## Page excerpt
# Cost of Raw feeding...



## mmarie (Feb 25, 2009)

I'm hoping to get Duke on a raw diet after hubby and I move, and I'm also going to try to get my mom to switch Bella to raw. So for those of you feeding raw:

*about how much are you spending on food?
*how big is your dog? since bigger dogs need more food...
*tips and tricks for lowering cost?

Thanks!


----------



## angelaw (Dec 14, 2001)

lets see 300lbs ground up beef mix $175
chicken backs/necks/qtrs, 6 cases, 240lbs 102

so 275 versus over $400 for kibble I was paying. Above doesn't include veggie mix which I do every other day, but I can buy that at the produce stand, grocery store. 

Hardy 85-90lbs, Oxana 60lbs, Duchess 55lbs, Diesel 55lbs, Grace 55lbs, Jade 60lbs, Jaxson and Jenna are puppies. Keep in mind the above amount in beef mix and chicken took care of the big dogs plus a litter of 9 for a month. I suspect the weights above will last me 5-6 wks now.


----------



## emjworks05 (May 30, 2008)

I find that feeding raw is fairly cheap. Last night we went to walmart and spent 35$ on 10# of rice and 40# of chicken. We went to our local grocery store and got apples for 49cents per LB, spinach for 1.39 per bundle, and 99cent per LB for tomatoes. 

ETA: we also feed them hamburger and we usually pay 10$ per 5#
Chicken hearts/gizzards are around 1.10 per LB, we also give them elk but that was free. We paid 10$ for 300 gel caps of fish oil, And yogurt we usually pay around 2$ for 32 oz. This is just a few examples of somethings we feed them and the prices.

## Your task
In the raw-feeding cost thread, how much did emjworks05 spend at Walmart, and on what?

## Record extracts
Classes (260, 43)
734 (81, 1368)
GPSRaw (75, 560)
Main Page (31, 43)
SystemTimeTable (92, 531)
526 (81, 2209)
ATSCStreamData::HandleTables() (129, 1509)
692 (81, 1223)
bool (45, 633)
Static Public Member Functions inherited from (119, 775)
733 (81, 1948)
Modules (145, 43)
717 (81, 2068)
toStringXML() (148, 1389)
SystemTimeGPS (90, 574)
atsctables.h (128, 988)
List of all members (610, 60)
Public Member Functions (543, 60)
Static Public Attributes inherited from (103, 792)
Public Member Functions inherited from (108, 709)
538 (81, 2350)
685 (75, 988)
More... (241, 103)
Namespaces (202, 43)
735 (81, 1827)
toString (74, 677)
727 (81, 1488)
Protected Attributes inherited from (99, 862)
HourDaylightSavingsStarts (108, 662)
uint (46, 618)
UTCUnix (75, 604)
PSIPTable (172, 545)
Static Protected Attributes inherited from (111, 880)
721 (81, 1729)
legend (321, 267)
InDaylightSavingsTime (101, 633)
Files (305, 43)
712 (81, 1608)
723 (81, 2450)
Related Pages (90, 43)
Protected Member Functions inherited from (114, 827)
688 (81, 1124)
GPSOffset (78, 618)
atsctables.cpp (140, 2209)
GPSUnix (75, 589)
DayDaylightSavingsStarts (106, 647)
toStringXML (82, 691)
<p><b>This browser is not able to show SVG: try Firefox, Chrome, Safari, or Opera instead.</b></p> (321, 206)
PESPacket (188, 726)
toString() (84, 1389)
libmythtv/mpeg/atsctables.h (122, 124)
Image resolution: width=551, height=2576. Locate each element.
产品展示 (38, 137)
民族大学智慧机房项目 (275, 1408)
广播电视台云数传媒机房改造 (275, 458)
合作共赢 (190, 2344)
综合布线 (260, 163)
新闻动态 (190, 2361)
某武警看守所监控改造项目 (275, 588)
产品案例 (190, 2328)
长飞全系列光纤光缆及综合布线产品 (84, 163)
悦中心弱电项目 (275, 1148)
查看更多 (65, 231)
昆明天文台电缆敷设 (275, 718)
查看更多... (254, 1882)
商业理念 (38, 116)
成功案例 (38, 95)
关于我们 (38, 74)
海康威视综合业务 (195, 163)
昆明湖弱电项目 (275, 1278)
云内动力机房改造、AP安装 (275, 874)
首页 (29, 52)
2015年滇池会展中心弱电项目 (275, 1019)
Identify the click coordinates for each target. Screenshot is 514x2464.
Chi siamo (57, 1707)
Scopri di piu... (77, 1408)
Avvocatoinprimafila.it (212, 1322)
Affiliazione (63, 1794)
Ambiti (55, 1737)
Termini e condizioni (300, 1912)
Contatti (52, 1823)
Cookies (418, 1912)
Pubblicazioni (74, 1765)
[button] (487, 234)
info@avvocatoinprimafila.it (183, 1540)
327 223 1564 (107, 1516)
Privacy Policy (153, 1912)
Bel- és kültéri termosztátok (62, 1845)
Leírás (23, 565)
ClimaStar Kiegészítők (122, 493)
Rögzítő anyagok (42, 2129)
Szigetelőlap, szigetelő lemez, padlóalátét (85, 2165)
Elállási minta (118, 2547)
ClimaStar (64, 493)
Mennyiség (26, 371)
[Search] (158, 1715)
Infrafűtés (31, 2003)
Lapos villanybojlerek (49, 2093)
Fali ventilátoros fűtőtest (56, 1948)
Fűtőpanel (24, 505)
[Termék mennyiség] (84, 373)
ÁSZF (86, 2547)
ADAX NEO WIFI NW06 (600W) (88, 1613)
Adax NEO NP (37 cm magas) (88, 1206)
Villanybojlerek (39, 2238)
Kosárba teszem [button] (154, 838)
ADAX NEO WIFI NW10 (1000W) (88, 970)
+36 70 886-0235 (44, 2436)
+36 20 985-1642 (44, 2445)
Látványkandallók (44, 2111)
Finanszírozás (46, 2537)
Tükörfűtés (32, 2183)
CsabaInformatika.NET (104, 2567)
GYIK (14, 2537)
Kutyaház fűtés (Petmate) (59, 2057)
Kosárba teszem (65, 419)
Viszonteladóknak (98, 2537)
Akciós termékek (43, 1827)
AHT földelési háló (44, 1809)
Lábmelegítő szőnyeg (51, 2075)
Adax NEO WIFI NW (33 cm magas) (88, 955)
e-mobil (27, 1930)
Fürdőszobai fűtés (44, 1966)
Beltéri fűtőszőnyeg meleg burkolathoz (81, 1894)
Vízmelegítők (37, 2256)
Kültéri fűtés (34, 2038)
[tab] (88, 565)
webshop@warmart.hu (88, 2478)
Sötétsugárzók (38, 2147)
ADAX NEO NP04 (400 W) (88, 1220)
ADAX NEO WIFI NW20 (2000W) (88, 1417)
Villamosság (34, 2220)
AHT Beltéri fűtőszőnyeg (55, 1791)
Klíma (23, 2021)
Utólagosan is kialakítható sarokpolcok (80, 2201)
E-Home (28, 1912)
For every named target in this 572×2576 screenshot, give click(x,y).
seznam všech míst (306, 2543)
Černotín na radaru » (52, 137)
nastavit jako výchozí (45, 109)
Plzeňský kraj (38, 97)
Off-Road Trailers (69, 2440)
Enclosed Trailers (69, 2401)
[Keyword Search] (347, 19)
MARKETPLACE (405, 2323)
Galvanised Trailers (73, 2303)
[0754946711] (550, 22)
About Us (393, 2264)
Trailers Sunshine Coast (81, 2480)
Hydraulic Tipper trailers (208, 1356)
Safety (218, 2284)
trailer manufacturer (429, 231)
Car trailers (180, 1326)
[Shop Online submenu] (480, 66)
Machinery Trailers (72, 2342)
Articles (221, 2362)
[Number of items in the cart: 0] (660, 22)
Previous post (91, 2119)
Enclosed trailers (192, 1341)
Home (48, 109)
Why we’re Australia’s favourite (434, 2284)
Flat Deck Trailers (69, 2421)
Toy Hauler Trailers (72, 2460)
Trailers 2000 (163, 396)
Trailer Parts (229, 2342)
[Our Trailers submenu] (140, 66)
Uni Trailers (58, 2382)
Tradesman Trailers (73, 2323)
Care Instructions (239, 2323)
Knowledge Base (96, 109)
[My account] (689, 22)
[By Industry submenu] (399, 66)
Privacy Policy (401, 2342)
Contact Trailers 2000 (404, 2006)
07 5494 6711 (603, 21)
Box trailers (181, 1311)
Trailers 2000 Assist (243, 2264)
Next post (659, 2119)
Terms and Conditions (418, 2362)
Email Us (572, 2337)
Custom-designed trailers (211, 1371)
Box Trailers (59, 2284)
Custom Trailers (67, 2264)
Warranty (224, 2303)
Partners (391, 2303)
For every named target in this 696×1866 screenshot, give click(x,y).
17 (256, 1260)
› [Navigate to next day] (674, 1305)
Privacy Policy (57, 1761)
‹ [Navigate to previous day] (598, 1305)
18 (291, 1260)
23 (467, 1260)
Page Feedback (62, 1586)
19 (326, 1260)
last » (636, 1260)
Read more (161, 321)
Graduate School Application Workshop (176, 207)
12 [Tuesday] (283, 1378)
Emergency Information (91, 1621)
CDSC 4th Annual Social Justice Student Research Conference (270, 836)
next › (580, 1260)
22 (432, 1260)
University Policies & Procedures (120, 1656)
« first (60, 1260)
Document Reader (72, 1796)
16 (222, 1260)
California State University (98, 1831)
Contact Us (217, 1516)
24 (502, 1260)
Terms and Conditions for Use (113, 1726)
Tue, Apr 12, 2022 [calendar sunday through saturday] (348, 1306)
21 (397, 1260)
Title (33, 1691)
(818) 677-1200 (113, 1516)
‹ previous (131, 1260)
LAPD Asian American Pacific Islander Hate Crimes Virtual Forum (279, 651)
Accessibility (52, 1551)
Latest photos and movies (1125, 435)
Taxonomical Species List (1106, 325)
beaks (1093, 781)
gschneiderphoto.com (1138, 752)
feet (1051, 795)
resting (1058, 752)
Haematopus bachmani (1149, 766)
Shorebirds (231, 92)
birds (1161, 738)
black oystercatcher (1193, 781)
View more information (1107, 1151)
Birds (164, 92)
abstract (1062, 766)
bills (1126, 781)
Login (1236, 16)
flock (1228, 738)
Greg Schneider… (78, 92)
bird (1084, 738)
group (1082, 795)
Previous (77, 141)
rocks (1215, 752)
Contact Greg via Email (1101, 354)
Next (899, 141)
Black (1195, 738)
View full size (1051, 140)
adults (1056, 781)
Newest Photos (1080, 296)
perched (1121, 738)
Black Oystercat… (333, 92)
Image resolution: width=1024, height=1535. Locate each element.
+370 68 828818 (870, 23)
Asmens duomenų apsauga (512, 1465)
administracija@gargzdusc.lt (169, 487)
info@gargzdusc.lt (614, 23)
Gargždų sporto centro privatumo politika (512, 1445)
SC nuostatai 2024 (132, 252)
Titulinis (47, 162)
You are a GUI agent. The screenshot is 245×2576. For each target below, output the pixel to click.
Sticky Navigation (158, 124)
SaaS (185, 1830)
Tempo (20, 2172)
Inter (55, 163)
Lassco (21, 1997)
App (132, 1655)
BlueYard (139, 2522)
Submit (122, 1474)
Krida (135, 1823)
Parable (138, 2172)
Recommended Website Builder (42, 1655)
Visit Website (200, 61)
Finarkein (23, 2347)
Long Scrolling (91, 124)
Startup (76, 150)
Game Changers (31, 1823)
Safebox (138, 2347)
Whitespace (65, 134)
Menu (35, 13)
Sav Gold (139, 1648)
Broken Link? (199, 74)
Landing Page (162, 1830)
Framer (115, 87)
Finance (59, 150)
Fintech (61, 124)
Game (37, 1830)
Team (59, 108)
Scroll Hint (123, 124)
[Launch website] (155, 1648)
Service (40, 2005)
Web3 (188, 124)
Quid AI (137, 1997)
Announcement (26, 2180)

## Finished answer
$35, for 10 pounds of rice and 40 pounds of chicken.